Waterloo by J.T. Welsch / Like This Press / Saddle-Stitch, 36 pages
The twenty-four numbered but untitled poems, and almost as many monochrome images, of J.T. Welsch’s Waterloo begin with a wake. The first poem quickly makes clear that though a death may have served as the impetus for this series, the poems will not really be about grief: “Between the storm and jetlag, the wake was spent / trying not to laugh.” “Waterloo,” as a map and various newspaper clippings the later poems prove, is not a last stand or a tragedy but a place in Illinois.
These same clippings, together with historical images, and collages made of vital records, contribute to the impression of a scrapbook, as if, following the grandmother’s funeral, her surviving family members pasted together memories, not only of her life, but of the history (personal and otherwise) that went on around her. When they appear, small and in low resolution, on the same pages as the poems, this impression is strengthened.
As a scrapbook, Waterloo tells the story of an extended family. The parliament of owls, mentioned in the final line of poem one does not consist of “the more valuable porcelain owls” the women in the family divide up but in the poems themselves as they ask, Who? Who was Grandma? Who were the people around her? Who are the people who remain?

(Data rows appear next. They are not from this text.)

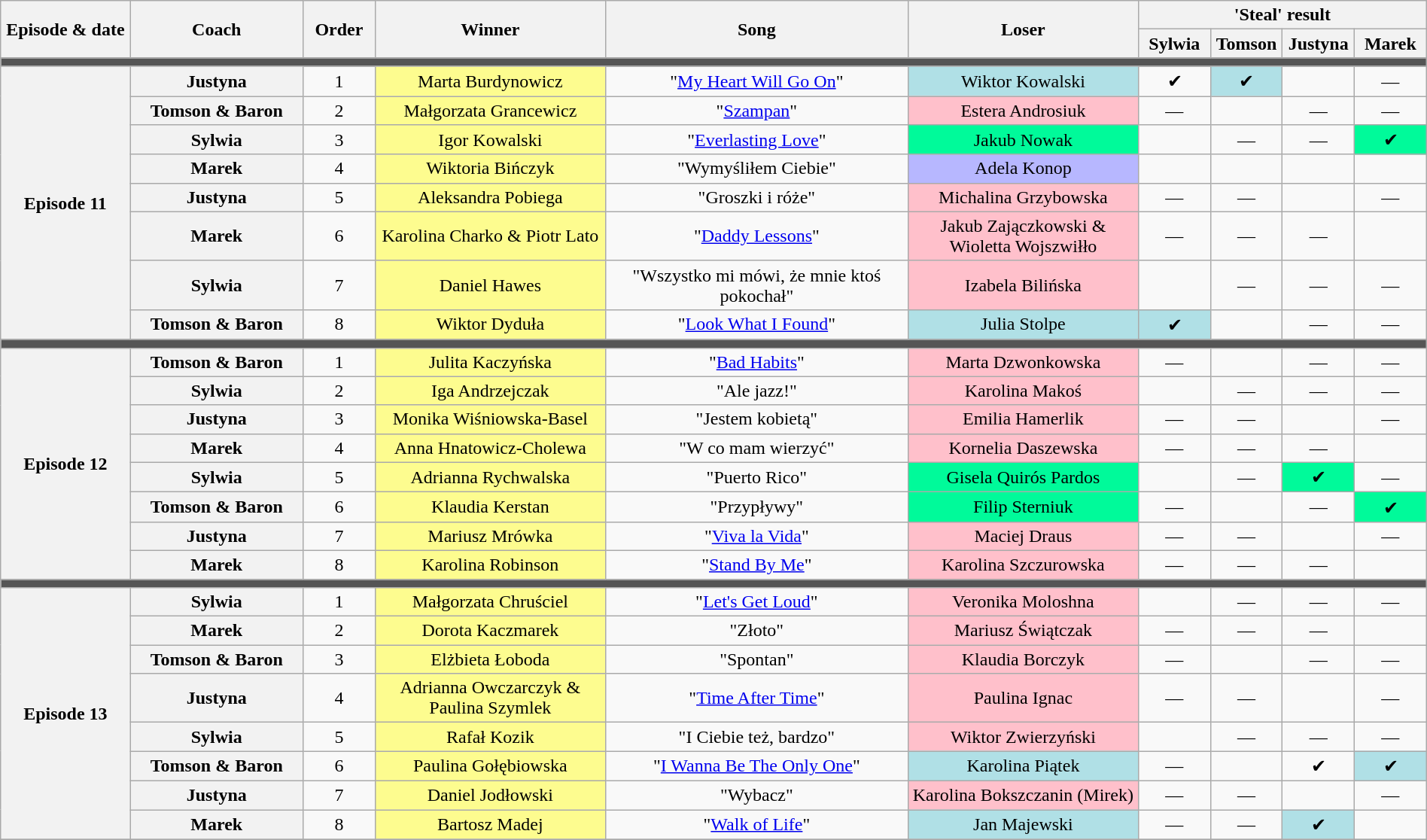
Paulina Ignac (1023, 698)
"Przypływy" (756, 507)
Anna Hnatowicz-Cholewa (490, 448)
"Wybacz" (756, 795)
Order (339, 29)
Filip Sterniuk (1023, 507)
Bartosz Madej (490, 825)
Episode & date (65, 29)
Song (756, 29)
Klaudia Kerstan (490, 507)
"Viva la Vida" (756, 536)
Episode 11 (65, 203)
Wiktor Zwierzyński (1023, 737)
Wiktor Dyduła (490, 324)
"Everlasting Love" (756, 140)
Daniel Hawes (490, 284)
Karolina Charko & Piotr Lato (490, 236)
"Daddy Lessons" (756, 236)
"Stand By Me" (756, 564)
Igor Kowalski (490, 140)
Episode 13 (65, 714)
Małgorzata Grancewicz (490, 111)
"Walk of Life" (756, 825)
"Wszystko mi mówi, że mnie ktoś pokochał" (756, 284)
"Bad Habits" (756, 362)
Karolina Makoś (1023, 391)
Michalina Grzybowska (1023, 197)
Tomson (1246, 44)
"Puerto Rico" (756, 477)
Maciej Draus (1023, 536)
Adela Konop (1023, 169)
Dorota Kaczmarek (490, 631)
Karolina Bokszczanin (Mirek) (1023, 795)
"W co mam wierzyć" (756, 448)
Elżbieta Łoboda (490, 659)
"Groszki i róże" (756, 197)
Coach (217, 29)
Episode 12 (65, 464)
"Time After Time" (756, 698)
"I Ciebie też, bardzo" (756, 737)
"I Wanna Be The Only One" (756, 766)
Veronika Moloshna (1023, 602)
Wiktoria Bińczyk (490, 169)
Karolina Robinson (490, 564)
Jan Majewski (1023, 825)
Izabela Bilińska (1023, 284)
Julita Kaczyńska (490, 362)
Karolina Piątek (1023, 766)
"Szampan" (756, 111)
Karolina Szczurowska (1023, 564)
"Let's Get Loud" (756, 602)
"Look What I Found" (756, 324)
"Ale jazz!" (756, 391)
Marta Burdynowicz (490, 81)
Jakub Nowak (1023, 140)
Daniel Jodłowski (490, 795)
Julia Stolpe (1023, 324)
Rafał Kozik (490, 737)
Aleksandra Pobiega (490, 197)
Emilia Hamerlik (1023, 419)
Marta Dzwonkowska (1023, 362)
Iga Andrzejczak (490, 391)
Klaudia Borczyk (1023, 659)
"Wymyśliłem Ciebie" (756, 169)
Winner (490, 29)
"My Heart Will Go On" (756, 81)
"Jestem kobietą" (756, 419)
"Złoto" (756, 631)
Loser (1023, 29)
Gisela Quirós Pardos (1023, 477)
Paulina Gołębiowska (490, 766)
Jakub Zajączkowski & Wioletta Wojszwiłło (1023, 236)
Adrianna Owczarczyk & Paulina Szymlek (490, 698)
Małgorzata Chruściel (490, 602)
Estera Androsiuk (1023, 111)
Mariusz Świątczak (1023, 631)
Monika Wiśniowska-Basel (490, 419)
Kornelia Daszewska (1023, 448)
'Steal' result (1282, 15)
Adrianna Rychwalska (490, 477)
Wiktor Kowalski (1023, 81)
"Spontan" (756, 659)
Mariusz Mrówka (490, 536)
Determine the (X, Y) coordinate at the center of the cell enclosing the given text.  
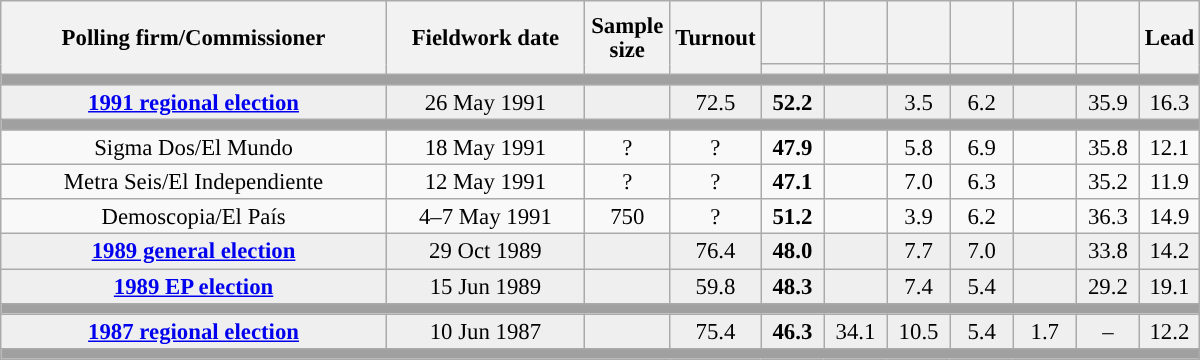
Sigma Dos/El Mundo (194, 148)
26 May 1991 (485, 102)
10 Jun 1987 (485, 332)
76.4 (716, 252)
72.5 (716, 102)
1987 regional election (194, 332)
1.7 (1044, 332)
12 May 1991 (485, 182)
Turnout (716, 38)
Polling firm/Commissioner (194, 38)
59.8 (716, 286)
34.1 (856, 332)
Fieldwork date (485, 38)
5.8 (918, 148)
33.8 (1108, 252)
3.9 (918, 218)
1989 EP election (194, 286)
48.0 (792, 252)
750 (627, 218)
14.2 (1169, 252)
7.4 (918, 286)
15 Jun 1989 (485, 286)
1989 general election (194, 252)
14.9 (1169, 218)
48.3 (792, 286)
35.9 (1108, 102)
36.3 (1108, 218)
3.5 (918, 102)
Metra Seis/El Independiente (194, 182)
7.7 (918, 252)
47.9 (792, 148)
16.3 (1169, 102)
4–7 May 1991 (485, 218)
75.4 (716, 332)
Lead (1169, 38)
51.2 (792, 218)
35.8 (1108, 148)
29.2 (1108, 286)
10.5 (918, 332)
6.9 (982, 148)
19.1 (1169, 286)
6.3 (982, 182)
52.2 (792, 102)
11.9 (1169, 182)
1991 regional election (194, 102)
35.2 (1108, 182)
46.3 (792, 332)
47.1 (792, 182)
18 May 1991 (485, 148)
29 Oct 1989 (485, 252)
– (1108, 332)
Demoscopia/El País (194, 218)
12.2 (1169, 332)
Sample size (627, 38)
12.1 (1169, 148)
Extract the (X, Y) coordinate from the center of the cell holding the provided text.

Though the speaker of this series clearly lives at some distance from the extended family—hence the jetlag—he does not seem to hold himself above his relatives. The five couplets that make up each poem, with lines that at their longest barely exceed ten syllables, leave little space for anything beyond plain statements of what happens, even if enjambment, prominent throughout, allows for more complicated sentence structures than the sparse appearance of these poems would suggest.

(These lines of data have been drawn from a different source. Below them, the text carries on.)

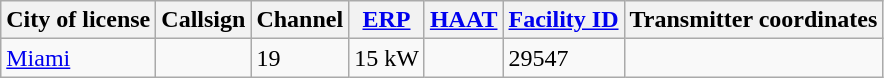
ERP (387, 20)
15 kW (387, 58)
29547 (564, 58)
Facility ID (564, 20)
City of license (78, 20)
Transmitter coordinates (754, 20)
HAAT (464, 20)
Channel (300, 20)
Callsign (204, 20)
Miami (78, 58)
19 (300, 58)
Identify which cell holds the provided text, then report its [x, y] central coordinate. 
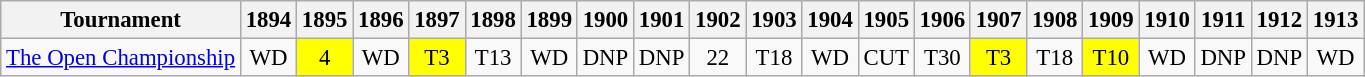
1900 [605, 20]
1895 [325, 20]
1908 [1055, 20]
T10 [1111, 58]
22 [718, 58]
1897 [437, 20]
1907 [998, 20]
1905 [886, 20]
1902 [718, 20]
1904 [830, 20]
1906 [942, 20]
1910 [1167, 20]
T13 [493, 58]
1912 [1279, 20]
1896 [381, 20]
The Open Championship [121, 58]
T30 [942, 58]
1911 [1223, 20]
1898 [493, 20]
Tournament [121, 20]
4 [325, 58]
1903 [774, 20]
1894 [268, 20]
1913 [1335, 20]
1899 [549, 20]
1901 [662, 20]
CUT [886, 58]
1909 [1111, 20]
Find where the given text appears and provide that cell's center as [X, Y] coordinate. 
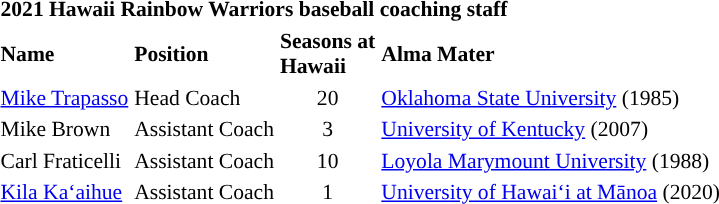
Position [204, 53]
Head Coach [204, 98]
Seasons atHawaii [327, 53]
10 [327, 160]
3 [327, 129]
20 [327, 98]
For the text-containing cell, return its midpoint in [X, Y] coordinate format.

Take the third poem of the series, for instance. After introducing Billy, Kayla’s boyfriend who thinks nothing of pulling “a huge knife out of his boot” when Christmas presents prove difficult to open, the final three stanzas skip ahead several years:
Now, every year is a chance to show all
the new impressions he’s taught their bright
orange-haired three-year-old. At the funeral,
when the power was out, I could hear her
doing the Bud Light frogs from where I stood
at the casket, holding up the flashlight.
The speaker does not judge the father for teaching the little girl to imitate the crass commercial figures used to advertise a corporate brewer’s product, nor does he judge the child for failing to respect the solemnity of the occasion. Indeed, there is just the hint of complicity in that failure, given that the speaker earlier mentioned that the very storm which, presumably, has knocked out lights made it difficult not to laugh at the wake. The meaning, and the good humor, carry over from one poem in the series to he next so that the relationship between the poems in the series is the macrocosm to the microcosm of the sentences that flow from line to line.
In a sense, the final poem summarizes what has been done in the writing of the rest with its first couplet “I’m not sure how far it was, but I walked / home today to think. Your mom helped pull.” The second ends in enjambment. The addressee’s mother does not help pull the speaker through these memories but, rather, assists in taking “cockaburrs off my fleece,” while the speakers describes what he saw on the way.
This family scrapbook ends with “a dark smoke trail in the distance” and a picture of a freeway sign marking the limits of Waterloo. There is a sense of an ending, or at least a departure, even if not an entirely conclusive one. Scrapbooks, after all, can only end for now since they are made by those who continue to make the story they tell. This sense of an onward journey completes the family album that J.T. Welsch has made so skillfully in Waterloo.